- [Written instruction]: Extract every line of the records below that contains the string "click", and copy each one in full.

- [Supplied data]:
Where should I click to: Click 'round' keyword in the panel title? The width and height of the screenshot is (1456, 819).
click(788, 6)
---
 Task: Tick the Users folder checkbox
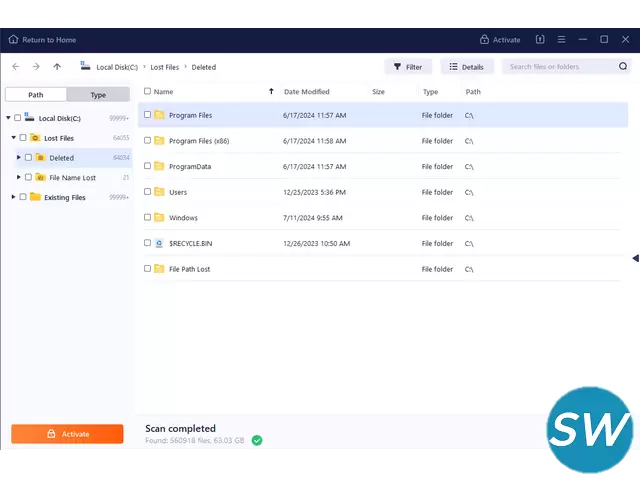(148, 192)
...
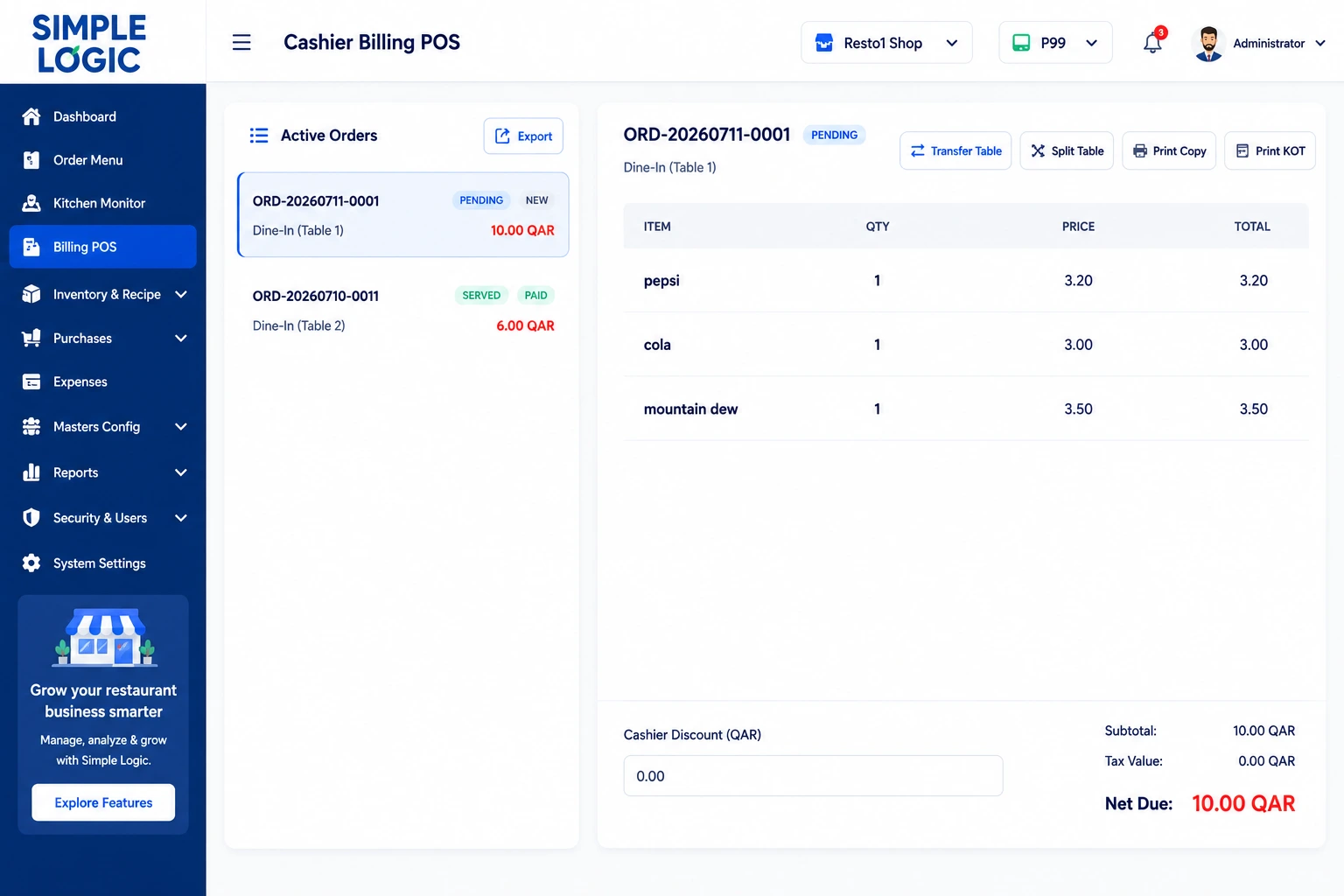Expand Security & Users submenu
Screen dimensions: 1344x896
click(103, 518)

- [The result]:
Where should I click to: Click 'round' keyword in the panel title? The width and height of the screenshot is (1456, 819).
click(788, 6)
click(103, 518)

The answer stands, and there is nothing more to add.